Past Event: Penderecki Conducts Penderecki

Penderecki Conducts Penderecki

This event has passed.

Location: Woolsey Hall
New Haven, CT

Open to: General public

Admission: Free

Description: Pre-concert talk with the composer · 7 PM, Beinecke Rare Book & Manuscript Library (121 Wall St.)

  • Yale Camerata | Marguerite L. Brooks DIRECTOR
  • Yale Glee Club | Jeffrey Douma DIRECTOR
  • Elm City Girls Choir | Rebecca Rosenbaum DIRECTOR
  • Yale Philharmonia | Shinik Hahm DIRECTOR

Krzysztof Penderecki, one of the best known and most prolific composers of our time, will conduct the combined Yale forces of the Camerata, directed by Marguerite Brooks; the Glee Club, directed by Jeffrey Douma; and the Philharmonia, directed by Shinik Hahm; with the Elm City Girls Choir, directed by Rebecca Rosenbaum, in a performance of his monumentalCredo. The culmination of the conductor’s weeklong residency at Yale, the concert will take place at 8 PM on Friday, April 22 at Woolsey Hall in New Haven (corner Grove and College Streets).

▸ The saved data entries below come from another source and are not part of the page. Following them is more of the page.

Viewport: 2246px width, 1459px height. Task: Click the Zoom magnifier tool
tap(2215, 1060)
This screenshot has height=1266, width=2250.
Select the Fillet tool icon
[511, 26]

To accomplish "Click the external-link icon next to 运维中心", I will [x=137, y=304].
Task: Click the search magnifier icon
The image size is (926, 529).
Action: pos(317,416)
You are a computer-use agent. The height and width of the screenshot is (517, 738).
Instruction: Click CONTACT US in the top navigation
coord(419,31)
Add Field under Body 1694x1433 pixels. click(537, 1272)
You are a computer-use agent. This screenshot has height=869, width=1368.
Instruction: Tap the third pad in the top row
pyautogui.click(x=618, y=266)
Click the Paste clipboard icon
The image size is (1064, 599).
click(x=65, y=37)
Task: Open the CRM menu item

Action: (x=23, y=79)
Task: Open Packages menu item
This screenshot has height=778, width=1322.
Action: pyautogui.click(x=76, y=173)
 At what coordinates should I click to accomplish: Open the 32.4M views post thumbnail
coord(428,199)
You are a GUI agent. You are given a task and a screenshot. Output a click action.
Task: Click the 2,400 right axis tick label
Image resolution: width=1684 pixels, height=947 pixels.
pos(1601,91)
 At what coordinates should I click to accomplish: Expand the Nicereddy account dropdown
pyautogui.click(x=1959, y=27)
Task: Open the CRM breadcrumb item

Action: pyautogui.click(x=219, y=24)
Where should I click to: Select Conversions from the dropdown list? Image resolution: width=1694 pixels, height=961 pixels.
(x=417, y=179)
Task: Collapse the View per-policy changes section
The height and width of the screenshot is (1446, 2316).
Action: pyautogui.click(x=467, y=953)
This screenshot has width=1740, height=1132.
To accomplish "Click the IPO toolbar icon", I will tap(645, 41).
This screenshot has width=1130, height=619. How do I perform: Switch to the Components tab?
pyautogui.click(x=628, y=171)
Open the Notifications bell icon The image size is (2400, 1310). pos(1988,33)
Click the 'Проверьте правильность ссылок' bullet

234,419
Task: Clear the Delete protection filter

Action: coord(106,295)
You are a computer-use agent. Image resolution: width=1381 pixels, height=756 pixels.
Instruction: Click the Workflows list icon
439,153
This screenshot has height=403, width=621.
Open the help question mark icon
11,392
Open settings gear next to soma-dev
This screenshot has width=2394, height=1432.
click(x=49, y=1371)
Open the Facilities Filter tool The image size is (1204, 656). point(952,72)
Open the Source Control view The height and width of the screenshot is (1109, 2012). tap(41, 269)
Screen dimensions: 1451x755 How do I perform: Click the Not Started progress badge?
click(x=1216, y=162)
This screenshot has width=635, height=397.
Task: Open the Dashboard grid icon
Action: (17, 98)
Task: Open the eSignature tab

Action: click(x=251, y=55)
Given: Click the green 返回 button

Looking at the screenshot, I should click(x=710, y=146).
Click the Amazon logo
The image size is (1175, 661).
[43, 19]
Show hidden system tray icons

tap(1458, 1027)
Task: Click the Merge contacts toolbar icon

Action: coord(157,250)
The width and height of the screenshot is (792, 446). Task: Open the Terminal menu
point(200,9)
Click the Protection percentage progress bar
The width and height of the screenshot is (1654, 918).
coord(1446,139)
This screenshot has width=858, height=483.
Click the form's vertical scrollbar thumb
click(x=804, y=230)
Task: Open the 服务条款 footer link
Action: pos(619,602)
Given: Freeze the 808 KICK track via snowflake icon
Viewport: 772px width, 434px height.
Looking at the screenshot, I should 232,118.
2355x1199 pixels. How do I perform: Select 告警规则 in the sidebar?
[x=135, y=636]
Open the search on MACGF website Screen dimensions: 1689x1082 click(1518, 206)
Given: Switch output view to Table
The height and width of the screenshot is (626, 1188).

The composer will give a pre-concert talk at 7 PM in the Beinecke Rare Book & Manuscript Library (121 Wall Street). Both the talk and concert are free and open to the public; no tickets are required. The Credo is a massive sacred work for chorus and orchestra. Characteristic of the later choral works of Penderecki, it shows an increasingly softer, 19th-century harmonic bias, incorporates Polish hymns (in the “Crucifixus”), and the influence of Bach is very much in evidence. This is the first performance of the work in the northeast United States.

Born in Poland in 1933, Penderecki has written nearly forty orchestral works including five symphonies, various smallscale orchestral compositions, and several solo concertos, as well as chamber music, numerous vocal works, five operas, and a film score. Penderecki enjoys an international reputation as a composer and as a conductor, both of his own works and those of other composers. Penderecki has also received honorary doctorates and professorships from universities all over the world, including Yale University, where he was Visiting Professor of Composition from 1973 to 1978.